Search Returns Fewer Results Than Expected
Cause: GitHub search caps at 1,000 results total. Fix: Use more specific queries, or paginate through different time periods.
Missing Fields in Responses
Cause: Default API responses don't include all fields. Fix: Use repo.get_topics() explicitly, pass fields parameters in search, or use the raw API with full headers.

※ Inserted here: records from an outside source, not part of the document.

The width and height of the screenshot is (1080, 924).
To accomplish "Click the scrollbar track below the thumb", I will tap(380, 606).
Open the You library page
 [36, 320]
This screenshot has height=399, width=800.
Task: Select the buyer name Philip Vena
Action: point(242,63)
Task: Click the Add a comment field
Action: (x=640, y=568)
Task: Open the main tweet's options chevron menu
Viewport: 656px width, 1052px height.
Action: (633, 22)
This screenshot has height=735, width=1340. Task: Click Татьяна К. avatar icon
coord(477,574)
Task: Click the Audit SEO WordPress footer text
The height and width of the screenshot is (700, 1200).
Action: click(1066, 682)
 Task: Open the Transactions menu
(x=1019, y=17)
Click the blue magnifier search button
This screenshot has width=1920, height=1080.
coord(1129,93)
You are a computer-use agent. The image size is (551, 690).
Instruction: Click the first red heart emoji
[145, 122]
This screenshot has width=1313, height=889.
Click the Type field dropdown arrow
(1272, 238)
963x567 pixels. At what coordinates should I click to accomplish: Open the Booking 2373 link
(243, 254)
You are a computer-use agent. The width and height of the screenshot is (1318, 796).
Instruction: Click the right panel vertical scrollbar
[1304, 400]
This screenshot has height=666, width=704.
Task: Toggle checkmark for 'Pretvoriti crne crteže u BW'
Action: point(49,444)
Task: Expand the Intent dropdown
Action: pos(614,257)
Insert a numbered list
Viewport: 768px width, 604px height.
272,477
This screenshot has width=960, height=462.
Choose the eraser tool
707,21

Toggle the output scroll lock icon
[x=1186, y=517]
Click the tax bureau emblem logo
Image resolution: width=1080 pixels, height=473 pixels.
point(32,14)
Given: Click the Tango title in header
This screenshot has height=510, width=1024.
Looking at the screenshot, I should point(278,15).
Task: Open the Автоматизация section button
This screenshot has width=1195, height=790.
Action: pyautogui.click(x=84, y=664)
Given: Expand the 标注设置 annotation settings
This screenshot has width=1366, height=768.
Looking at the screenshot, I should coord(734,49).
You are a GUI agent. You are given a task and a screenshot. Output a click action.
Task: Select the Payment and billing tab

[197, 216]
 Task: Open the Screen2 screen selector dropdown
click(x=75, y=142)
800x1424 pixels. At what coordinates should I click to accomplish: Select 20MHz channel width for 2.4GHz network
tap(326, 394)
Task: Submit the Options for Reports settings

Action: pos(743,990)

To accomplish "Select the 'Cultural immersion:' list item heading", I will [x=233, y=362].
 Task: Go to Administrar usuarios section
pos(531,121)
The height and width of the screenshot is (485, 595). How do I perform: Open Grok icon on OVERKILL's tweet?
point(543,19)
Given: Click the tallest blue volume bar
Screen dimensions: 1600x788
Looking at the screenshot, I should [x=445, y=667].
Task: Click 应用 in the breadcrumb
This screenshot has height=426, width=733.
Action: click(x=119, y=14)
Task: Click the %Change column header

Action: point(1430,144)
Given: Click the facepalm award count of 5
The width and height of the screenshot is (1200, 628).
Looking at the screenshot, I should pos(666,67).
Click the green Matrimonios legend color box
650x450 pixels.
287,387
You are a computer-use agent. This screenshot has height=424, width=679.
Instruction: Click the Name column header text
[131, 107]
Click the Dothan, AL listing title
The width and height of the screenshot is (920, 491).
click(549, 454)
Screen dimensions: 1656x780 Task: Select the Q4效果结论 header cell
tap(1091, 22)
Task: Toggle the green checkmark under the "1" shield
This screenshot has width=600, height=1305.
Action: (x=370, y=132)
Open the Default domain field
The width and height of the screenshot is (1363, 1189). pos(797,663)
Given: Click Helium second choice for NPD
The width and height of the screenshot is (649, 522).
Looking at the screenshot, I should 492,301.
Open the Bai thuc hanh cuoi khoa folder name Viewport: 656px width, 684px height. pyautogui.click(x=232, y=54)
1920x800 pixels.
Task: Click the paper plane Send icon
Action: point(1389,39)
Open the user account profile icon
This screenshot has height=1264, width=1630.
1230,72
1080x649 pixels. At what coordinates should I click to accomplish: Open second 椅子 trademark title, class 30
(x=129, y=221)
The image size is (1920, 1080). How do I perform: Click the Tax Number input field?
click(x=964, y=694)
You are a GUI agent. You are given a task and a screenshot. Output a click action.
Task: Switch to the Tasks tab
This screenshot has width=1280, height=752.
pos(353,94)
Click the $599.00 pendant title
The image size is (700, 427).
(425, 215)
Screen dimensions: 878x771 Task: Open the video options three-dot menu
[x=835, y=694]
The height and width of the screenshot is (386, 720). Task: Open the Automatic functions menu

Conditional Requests Failing
Fix: Use If-None-Match (ETag) and If-Modified-Since headers. 304 responses don't count against your rate limit — this is free caching.
Next Steps
Now that you can scrape GitHub data, here are ways to level up:
- Store results in a database (PostgreSQL + SQLAlchemy) for historical tracking
- Set up scheduled research — run weekly snapshots to track star velocity and project health over time
- Combine with SearchHive for qualitative research that complements GitHub's quantitative data
- Build dashboards using the scraped data (Streamlit, Grafana, or Metabase)
- Export to CSV/Excel for stakeholder reporting
Ready to go beyond the GitHub API? Get started with SearchHive's free tier for web research, content analysis, and data enrichment. Check out the API docs for quickstart guides.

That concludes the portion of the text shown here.